Outback icon the Two Storey Hotel has risen literally from the ashes, back and trading after a fire razed it early last year.
Built 1882 from local sandstone, the stalwart pub is one of two in the town of nearly 150 souls, but the only two-storey structure for hundreds of kilometres.
In February 2021 a serious fire ripped through the historic Hotel. Emergency services were initially called to attend a fire in a shed behind the hotel, but it quickly spread and crews from Silverton, 350 kilometres south, were summoned to help local firefighters.
Emergency services and passionate locals fought for more than five hours to bring the fire under control, leaving four people injured, including a fireman who was seriously hurt when a large gas bottle exploded.
The blaze collapsed the upper rooms into the downstairs bar and little remained beyond the stone exterior and some rooms at the northern end. The town’s power was off for more than a day as the ruins smouldered.
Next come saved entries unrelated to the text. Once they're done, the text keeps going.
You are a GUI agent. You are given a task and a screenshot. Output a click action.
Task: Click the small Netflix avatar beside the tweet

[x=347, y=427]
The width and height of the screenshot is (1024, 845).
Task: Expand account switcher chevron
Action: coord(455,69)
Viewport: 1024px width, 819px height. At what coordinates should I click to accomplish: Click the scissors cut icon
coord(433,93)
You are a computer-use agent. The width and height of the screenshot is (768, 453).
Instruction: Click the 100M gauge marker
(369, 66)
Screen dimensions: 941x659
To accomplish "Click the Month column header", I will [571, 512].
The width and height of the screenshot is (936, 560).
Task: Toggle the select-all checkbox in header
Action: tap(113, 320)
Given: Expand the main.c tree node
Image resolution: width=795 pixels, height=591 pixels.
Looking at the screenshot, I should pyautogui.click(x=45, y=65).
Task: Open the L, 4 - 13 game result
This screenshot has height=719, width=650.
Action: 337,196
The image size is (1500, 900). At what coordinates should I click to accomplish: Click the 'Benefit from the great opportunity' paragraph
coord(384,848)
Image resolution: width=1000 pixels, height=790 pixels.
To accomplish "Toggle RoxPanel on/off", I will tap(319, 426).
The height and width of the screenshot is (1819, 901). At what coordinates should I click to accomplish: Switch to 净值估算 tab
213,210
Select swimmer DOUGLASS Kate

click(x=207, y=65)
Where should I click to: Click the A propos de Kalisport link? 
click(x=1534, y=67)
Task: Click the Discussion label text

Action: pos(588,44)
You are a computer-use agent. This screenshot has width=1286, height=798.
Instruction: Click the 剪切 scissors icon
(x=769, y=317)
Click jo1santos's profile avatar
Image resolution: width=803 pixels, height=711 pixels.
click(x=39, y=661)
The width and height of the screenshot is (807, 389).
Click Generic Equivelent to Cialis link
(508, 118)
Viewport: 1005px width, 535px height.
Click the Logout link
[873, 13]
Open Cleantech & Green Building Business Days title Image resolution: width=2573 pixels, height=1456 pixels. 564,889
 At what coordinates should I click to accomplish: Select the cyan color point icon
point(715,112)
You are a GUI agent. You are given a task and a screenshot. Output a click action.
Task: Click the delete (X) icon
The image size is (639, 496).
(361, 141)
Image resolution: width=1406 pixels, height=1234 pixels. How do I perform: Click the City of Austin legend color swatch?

Investigations later concluded the cause of the fire to be an electrical fault.
The pub has been in the hands of Tracey Hotchin’s family for three generations, and she vowed she would see it returned to its former glory.
Tibooburra is the most north-western precinct in NSW, almost 1200 kilometres from Sydney, near both the South Australian and Queensland borders.
Hotchin had invested considerable capex into the remote business, and was ready to begin construction on new motel rooms to the rear of the property.
However, the destruction proved small hurdle to her determination, and the business found ways to stay afloat up to and during the second wave of shutdowns in NSW, until a brush with the virus also shut the Two Storey in October.
But far from dissuaded by a close encounter of the viral kind, renovations ploughed on and in February locals were invited to celebrate the state of recovery one year on from the fire.
Cold beer is flowing again, the kitchen is cooking for a steady flow of customers each day, and the motel rooms are now “up and running” and in poetic counterpoint to the pub as the community hub, Hotchin told the ABC the town got them home.
“I can’t thank everybody enough for what they did in trying to save the pub,” she said.
“We’ve just received so much support throughout the journey. There’s a sense of happiness and obviously joy that we’re getting through it.”